Think of an architect with an absurdly efficient construction crew. The architect doesn’t need to lift every wall, but needs to know where they go and what happens if you take one out. The crew executes fast, works at night, doesn’t complain. But someone needed to have drawn the blueprint. Without a blueprint, it’s just a pile of bricks stacked quickly.

Final Numbers

For those who like concrete numbers:

Metric	Value
Commits	50
Hours of effective work	~26h
Lines of Rust	8,359
Lines of TypeScript	5,842
Lines of CSS	1,649
Rust tests	166
Frontend tests	172
Total tests	338
Platforms	3 (Linux, macOS, Windows)
Database migrations	5
Rust modules	13+
React components	15+
React hooks	10+

The first commit was Friday 02/21 at 19:29. The last was Monday 02/23 at 14:33. Discounting sleep (~8h on Saturday/Sunday night, ~8h on Sunday/Monday early morning) and breaks, that’s ~26 hours of work distributed over a weekend.

From zero — without a single file in the repository — to published binaries for 3 operating systems, with automated tests running in CI on every push.

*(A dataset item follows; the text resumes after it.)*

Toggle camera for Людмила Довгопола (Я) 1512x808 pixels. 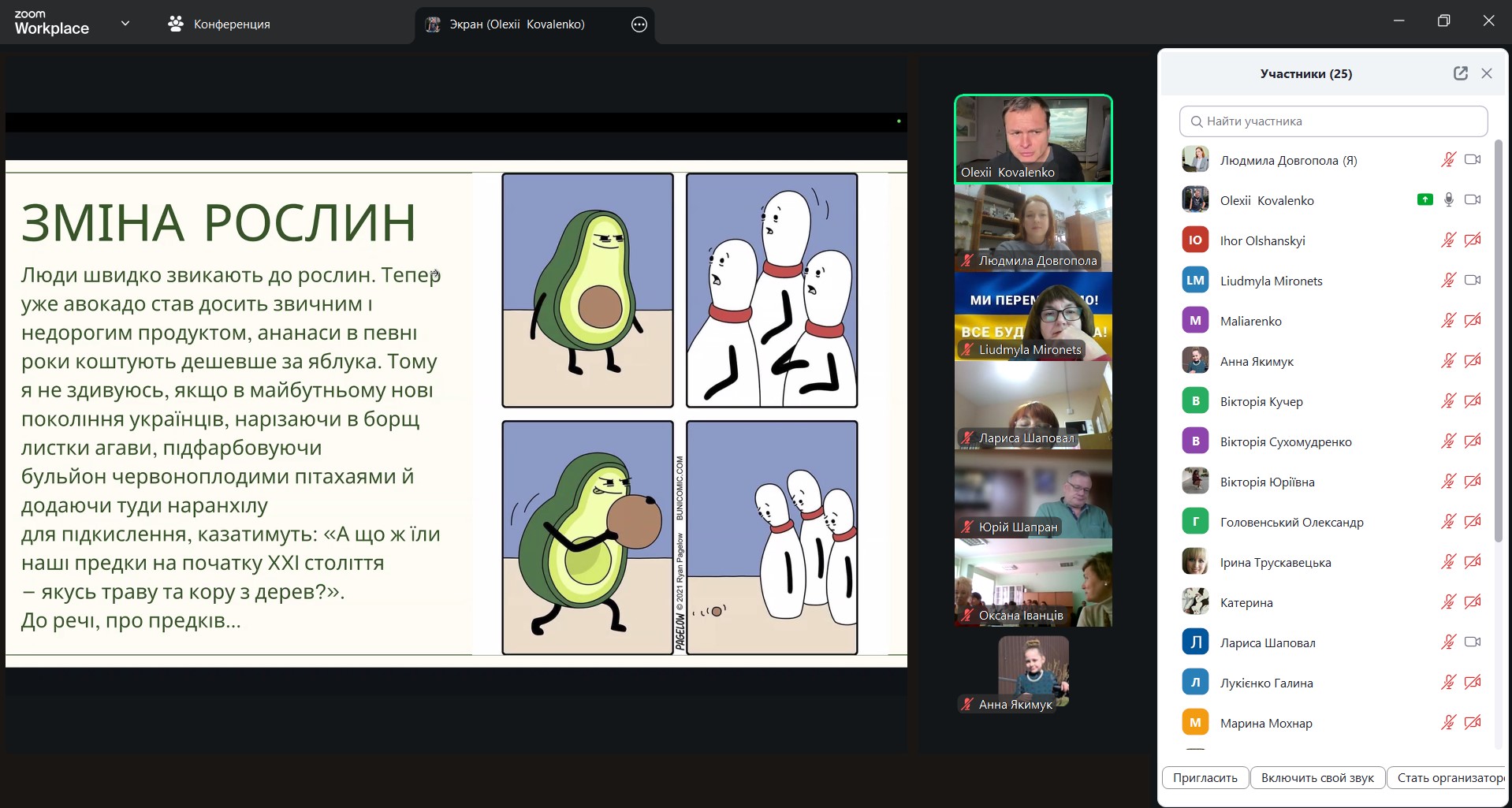[x=1472, y=160]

Including the research phase, which on its own would justify a sprint.

Conclusion

Agile Vibe coding works. But it works like any powerful tool: in the hands of someone who knows what they’re doing.

The idea for Frank Sherlock would fit in a tweet: “classify images with local LLM”. But turning that into real software required: benchmarked research with formal ground truth, proof of concept validating the complete pipeline, incremental architecture, error handling at 3 levels, cooperative cancellation, formal schema migration, platform abstraction, CI/CD with 3-OS matrix, integration with 3 external systems with graceful degradation, and 338 tests to ensure none of that breaks when someone runs cargo update.

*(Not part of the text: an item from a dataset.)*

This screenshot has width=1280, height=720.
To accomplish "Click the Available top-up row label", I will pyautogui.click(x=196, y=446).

The LLM sped all that up absurdly. But it didn’t replace the need to know what to do. If I had asked “make an app that classifies images” without the 2 hours of benchmarks, without the proof of concept, without the architecture decisions, without the annoying questions about edge cases, the result would be a prototype that works on my machine and breaks anywhere else. And I probably wouldn’t even notice until someone complained.

The vibe needs an experienced conductor. For now, that conductor is still human.

Code at github.com/akitaonrails/FrankSherlock. GPL-3.0, local-only, open source.